The task - When you reach the line with "You are a computer-use agent. Viewport: 982px" in the listing below, transcribe it and each line after it up to and including the line with "You are a computer-use agent. The", exactly and with nothing else.

Material supplied -

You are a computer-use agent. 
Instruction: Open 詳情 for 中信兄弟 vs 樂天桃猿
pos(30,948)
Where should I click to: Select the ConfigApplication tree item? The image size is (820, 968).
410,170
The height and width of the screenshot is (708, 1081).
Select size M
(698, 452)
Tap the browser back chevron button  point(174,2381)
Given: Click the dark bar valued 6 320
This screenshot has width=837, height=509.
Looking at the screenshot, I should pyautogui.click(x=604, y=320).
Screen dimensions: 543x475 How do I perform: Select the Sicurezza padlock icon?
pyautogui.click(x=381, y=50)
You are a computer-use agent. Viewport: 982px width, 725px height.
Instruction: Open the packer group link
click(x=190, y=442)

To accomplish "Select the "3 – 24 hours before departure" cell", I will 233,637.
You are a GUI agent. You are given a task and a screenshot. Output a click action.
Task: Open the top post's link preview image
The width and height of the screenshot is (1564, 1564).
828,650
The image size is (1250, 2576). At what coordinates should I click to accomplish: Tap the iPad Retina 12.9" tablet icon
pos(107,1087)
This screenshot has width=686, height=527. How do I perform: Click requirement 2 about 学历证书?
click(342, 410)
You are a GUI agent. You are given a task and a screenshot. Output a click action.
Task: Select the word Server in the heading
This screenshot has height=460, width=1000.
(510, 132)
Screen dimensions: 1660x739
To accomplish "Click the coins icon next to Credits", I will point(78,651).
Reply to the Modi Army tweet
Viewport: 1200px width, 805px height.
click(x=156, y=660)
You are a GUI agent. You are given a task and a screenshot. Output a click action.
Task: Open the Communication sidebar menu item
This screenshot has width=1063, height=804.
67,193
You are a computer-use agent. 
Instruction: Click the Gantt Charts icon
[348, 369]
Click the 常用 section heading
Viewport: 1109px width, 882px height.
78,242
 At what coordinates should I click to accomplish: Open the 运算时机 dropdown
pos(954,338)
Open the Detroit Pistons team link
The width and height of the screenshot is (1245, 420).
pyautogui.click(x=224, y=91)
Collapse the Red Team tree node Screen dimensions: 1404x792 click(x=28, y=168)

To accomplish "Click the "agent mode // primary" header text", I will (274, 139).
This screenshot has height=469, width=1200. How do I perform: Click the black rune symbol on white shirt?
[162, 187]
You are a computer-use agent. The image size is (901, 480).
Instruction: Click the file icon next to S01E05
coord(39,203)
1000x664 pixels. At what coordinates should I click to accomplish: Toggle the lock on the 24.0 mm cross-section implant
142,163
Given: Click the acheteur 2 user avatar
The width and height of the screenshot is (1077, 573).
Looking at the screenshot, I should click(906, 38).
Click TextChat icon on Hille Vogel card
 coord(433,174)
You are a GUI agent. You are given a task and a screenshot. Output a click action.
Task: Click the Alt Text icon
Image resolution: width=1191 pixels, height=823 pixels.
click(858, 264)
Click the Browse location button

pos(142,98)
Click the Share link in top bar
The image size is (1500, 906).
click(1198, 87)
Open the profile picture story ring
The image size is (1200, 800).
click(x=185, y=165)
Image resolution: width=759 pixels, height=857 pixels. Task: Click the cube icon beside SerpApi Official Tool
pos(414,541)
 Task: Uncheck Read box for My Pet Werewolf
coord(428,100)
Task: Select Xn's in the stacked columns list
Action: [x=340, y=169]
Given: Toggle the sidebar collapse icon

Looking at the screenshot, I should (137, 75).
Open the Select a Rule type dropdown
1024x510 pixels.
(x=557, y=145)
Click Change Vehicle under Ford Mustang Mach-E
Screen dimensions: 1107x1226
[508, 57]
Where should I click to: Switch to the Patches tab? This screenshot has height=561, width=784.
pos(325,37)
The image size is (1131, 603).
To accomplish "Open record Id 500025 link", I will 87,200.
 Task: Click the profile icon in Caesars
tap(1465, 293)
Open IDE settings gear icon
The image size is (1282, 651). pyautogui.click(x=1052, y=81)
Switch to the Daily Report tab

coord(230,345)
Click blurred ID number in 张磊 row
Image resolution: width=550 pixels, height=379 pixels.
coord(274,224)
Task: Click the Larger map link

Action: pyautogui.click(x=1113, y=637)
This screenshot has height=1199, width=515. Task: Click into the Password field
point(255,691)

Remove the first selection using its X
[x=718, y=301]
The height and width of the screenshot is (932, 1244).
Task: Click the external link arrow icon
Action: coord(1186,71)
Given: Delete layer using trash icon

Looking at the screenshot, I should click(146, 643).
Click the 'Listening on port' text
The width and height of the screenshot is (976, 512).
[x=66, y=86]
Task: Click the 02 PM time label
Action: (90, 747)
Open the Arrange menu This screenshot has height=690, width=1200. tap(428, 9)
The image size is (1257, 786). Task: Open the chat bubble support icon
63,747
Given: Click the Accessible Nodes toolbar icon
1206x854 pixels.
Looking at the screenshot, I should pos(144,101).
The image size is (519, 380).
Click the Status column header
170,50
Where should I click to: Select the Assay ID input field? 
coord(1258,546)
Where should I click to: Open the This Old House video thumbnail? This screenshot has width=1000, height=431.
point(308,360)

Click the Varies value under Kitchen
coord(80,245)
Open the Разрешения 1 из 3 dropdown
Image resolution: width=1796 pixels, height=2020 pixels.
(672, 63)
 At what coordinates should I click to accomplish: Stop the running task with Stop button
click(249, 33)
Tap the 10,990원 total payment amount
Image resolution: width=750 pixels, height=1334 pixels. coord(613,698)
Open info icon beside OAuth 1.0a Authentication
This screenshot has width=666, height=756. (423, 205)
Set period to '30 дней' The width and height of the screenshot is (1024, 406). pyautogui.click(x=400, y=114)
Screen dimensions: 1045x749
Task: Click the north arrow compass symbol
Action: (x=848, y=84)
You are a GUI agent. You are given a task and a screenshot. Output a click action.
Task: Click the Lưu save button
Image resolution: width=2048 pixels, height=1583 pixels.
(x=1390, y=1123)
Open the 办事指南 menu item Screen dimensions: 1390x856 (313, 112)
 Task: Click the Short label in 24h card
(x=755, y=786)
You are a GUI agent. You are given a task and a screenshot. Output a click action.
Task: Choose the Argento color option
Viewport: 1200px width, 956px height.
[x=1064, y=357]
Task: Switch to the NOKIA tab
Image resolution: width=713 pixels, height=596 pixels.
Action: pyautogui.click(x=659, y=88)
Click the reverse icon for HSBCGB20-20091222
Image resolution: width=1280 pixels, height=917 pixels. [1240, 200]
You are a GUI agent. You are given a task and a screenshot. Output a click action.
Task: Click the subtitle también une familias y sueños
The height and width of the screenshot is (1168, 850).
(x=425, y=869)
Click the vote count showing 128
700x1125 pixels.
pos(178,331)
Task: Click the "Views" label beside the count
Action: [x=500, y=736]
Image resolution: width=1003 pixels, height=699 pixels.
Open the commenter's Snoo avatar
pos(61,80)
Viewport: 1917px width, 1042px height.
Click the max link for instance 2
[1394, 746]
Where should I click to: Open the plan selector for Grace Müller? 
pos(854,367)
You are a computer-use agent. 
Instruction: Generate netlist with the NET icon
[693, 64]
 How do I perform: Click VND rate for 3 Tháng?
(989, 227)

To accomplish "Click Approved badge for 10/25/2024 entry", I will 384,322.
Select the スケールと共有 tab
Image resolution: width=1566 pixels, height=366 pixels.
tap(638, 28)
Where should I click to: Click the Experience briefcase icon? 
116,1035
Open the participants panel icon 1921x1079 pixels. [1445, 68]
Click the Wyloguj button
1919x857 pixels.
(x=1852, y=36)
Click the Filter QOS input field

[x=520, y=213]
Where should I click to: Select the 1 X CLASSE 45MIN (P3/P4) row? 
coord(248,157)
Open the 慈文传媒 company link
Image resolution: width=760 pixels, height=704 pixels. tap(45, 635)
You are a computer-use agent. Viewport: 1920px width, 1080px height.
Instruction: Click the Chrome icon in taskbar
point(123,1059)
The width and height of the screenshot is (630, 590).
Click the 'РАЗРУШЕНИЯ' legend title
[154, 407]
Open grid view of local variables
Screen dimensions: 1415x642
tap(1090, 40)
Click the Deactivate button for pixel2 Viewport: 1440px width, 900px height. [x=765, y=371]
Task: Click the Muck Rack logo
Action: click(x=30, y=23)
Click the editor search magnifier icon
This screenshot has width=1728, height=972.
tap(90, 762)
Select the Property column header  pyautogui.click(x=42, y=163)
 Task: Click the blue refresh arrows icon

Solution to this task -
You are a computer-use agent. Viewport: 982px width, 725px height.
Instruction: Open the packer group link
click(x=190, y=442)

To accomplish "Select the "3 – 24 hours before departure" cell", I will 233,637.
You are a GUI agent. You are given a task and a screenshot. Output a click action.
Task: Open the top post's link preview image
The width and height of the screenshot is (1564, 1564).
828,650
The image size is (1250, 2576). At what coordinates should I click to accomplish: Tap the iPad Retina 12.9" tablet icon
pos(107,1087)
This screenshot has width=686, height=527. How do I perform: Click requirement 2 about 学历证书?
click(342, 410)
You are a GUI agent. You are given a task and a screenshot. Output a click action.
Task: Select the word Server in the heading
This screenshot has height=460, width=1000.
(510, 132)
Screen dimensions: 1660x739
To accomplish "Click the coins icon next to Credits", I will point(78,651).
Reply to the Modi Army tweet
Viewport: 1200px width, 805px height.
click(x=156, y=660)
You are a GUI agent. You are given a task and a screenshot. Output a click action.
Task: Open the Communication sidebar menu item
This screenshot has width=1063, height=804.
67,193
You are a computer-use agent. 
Instruction: Click the Gantt Charts icon
[348, 369]
Click the 常用 section heading
Viewport: 1109px width, 882px height.
78,242
 At what coordinates should I click to accomplish: Open the 运算时机 dropdown
pos(954,338)
Open the Detroit Pistons team link
The width and height of the screenshot is (1245, 420).
pyautogui.click(x=224, y=91)
Collapse the Red Team tree node Screen dimensions: 1404x792 click(x=28, y=168)

To accomplish "Click the "agent mode // primary" header text", I will (274, 139).
This screenshot has height=469, width=1200. How do I perform: Click the black rune symbol on white shirt?
[162, 187]
You are a computer-use agent. The image size is (901, 480).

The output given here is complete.